War metal is an extremely aggressive fusion of black metal and death metal known for its chaotic, bestial sound. It emphasizes relentless speed, blast-beat drumming, heavily distorted low-tuned guitars, and raw, clipping production that borders on noise.
Rather than melody or intricate harmony, war metal prioritizes density, abrasion, and overwhelming intensity. Vocals are guttural, barking, or cavernous roars, often layered or doubled to create a wall of sound. Lyrical themes center on war, desecration, blasphemy, and apocalyptic imagery, matching the music’s scorched‑earth aesthetics.
Tracks are typically short, violent bursts with minimal dynamic relief, frequent tremolo-picked barrages, and chaotic solos. The overall aesthetic is primitive and deliberately unrefined, evoking the feel of a battlefield bombardment translated into sound.
War metal crystallized in the early 1990s, with roots in the late 1980s underground where early black metal and death/thrash acts pushed extremity to new limits. Canadian band Blasphemy’s 1990 album "Fallen Angel of Doom..." is widely cited as a foundational text, alongside the early, feral work of Finland’s Beherit and the proto‑bestial aggression of Brazil’s Sarcófago. The style’s identity coalesced around relentless tempos, bestial vocals, and deliberately raw production.
As the 1990s progressed, Australia’s Bestial Warlust and Canada’s Conqueror codified the sound with recordings that were shorter, louder, and more violent. The term “war metal” increasingly replaced “bestial black metal” to describe this particular black/death hybrid. In the 2000s, bands like Revenge (Canada), Black Witchery (USA), Archgoat (Finland), and Impiety (Singapore) expanded the scene globally. DIY labels such as Nuclear War Now! Productions, Osmose Productions, and Hells Headbangers helped define the visual and sonic aesthetics through raw masterings, stark artwork, and cult physical editions.
Through the 2010s, war metal’s international presence solidified, with newer flag-bearers like Diocletian (New Zealand) and Proclamation (Spain) maintaining the genre’s ferocity while refining production just enough to preserve impact without losing the primal edge. Festivals and niche circuits provided gathering points for a global following. Despite periodic cross-pollination with blackened death metal and noise-leaning offshoots, the core of war metal remains purposefully unvarnished, valuing intensity and atmosphere over technical display.

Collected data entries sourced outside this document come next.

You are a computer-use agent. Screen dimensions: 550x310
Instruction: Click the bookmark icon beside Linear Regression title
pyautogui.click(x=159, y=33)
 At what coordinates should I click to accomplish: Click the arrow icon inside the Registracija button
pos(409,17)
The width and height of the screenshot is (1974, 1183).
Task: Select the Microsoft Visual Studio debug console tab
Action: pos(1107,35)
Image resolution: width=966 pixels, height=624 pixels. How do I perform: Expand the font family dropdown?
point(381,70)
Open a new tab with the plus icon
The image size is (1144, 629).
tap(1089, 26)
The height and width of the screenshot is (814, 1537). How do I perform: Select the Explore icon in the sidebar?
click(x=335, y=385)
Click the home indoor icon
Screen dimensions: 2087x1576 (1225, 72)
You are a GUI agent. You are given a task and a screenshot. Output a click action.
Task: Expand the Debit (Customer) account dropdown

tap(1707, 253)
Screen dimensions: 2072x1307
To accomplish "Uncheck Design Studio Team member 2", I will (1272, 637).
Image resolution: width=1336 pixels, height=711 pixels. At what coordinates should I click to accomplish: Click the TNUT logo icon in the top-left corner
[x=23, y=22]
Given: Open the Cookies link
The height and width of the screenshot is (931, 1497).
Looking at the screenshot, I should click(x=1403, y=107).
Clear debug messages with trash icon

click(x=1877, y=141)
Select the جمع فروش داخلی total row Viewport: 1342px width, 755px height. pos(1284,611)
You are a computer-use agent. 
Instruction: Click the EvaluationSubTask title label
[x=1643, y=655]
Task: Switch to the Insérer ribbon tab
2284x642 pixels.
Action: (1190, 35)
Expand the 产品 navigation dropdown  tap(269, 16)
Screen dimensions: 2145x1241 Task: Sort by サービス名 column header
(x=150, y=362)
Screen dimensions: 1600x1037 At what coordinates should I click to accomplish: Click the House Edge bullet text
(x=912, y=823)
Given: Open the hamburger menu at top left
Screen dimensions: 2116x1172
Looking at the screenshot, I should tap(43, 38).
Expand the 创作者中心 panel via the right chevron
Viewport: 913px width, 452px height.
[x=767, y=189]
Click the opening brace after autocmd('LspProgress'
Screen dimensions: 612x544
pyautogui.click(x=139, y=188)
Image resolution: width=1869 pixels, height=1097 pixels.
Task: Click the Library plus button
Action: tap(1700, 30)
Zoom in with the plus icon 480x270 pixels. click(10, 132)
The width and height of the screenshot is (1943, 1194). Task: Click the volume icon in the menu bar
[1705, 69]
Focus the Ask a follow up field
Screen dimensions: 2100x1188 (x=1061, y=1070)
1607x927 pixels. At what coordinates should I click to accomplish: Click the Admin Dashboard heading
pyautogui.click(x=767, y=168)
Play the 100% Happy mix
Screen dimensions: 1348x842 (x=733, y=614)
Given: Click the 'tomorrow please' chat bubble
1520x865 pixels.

Use two heavily distorted, down‑tuned electric guitars (D standard or lower), an overdriven bass, and a drum kit capable of sustained blast beats. Favor analog or gritty digital pedals (e.g., RAT, HM‑2, or similar) with high gain and liberal clipping.
Write tremolo‑picked riffs built from power chords, tritones, and minor seconds to maximize dissonance. Keep harmonic motion minimal and cyclical, prioritizing density and momentum over complexity. Insert chaotic, noise‑leaning solos with whammy dives, pick scrapes, and feedback swells.
Center the drum approach on nonstop blasts (traditional, bomb/war‑style blasts) at 220–280+ BPM. Use rolling double‑kick under blast patterns and keep fills short and violent. Minimizing groove sections preserves the unrelenting feel.
Deliver low, feral growls, barks, or cavernous roars, often double‑tracked for thickness. Lyrics should evoke war, sacrilege, apocalypse, and profane ritual, using concise, striking imagery that complements the music’s brutality.
Compose short songs (often 2–4 minutes) with few breaks. Favor verse‑like riff cycles that escalate intensity, with brief dropouts or noise interludes only to make the next onslaught hit harder. Layer guitars to produce a monolithic wall, ensuring bass is distorted enough to glue the mix.
Record live or live‑feeling basic tracks to capture volatility. Embrace raw, clipping mixes with limited dynamic range; avoid excessive editing or quantization. Use minimal reverb, saturated mids, and tape/analog emulations to keep the sound caustic.
Play with physical aggression and economy—no showy technicality. Maintain unwavering tempo and stamina, keep stage sound loud and abrasive, and project a severe, martial presence.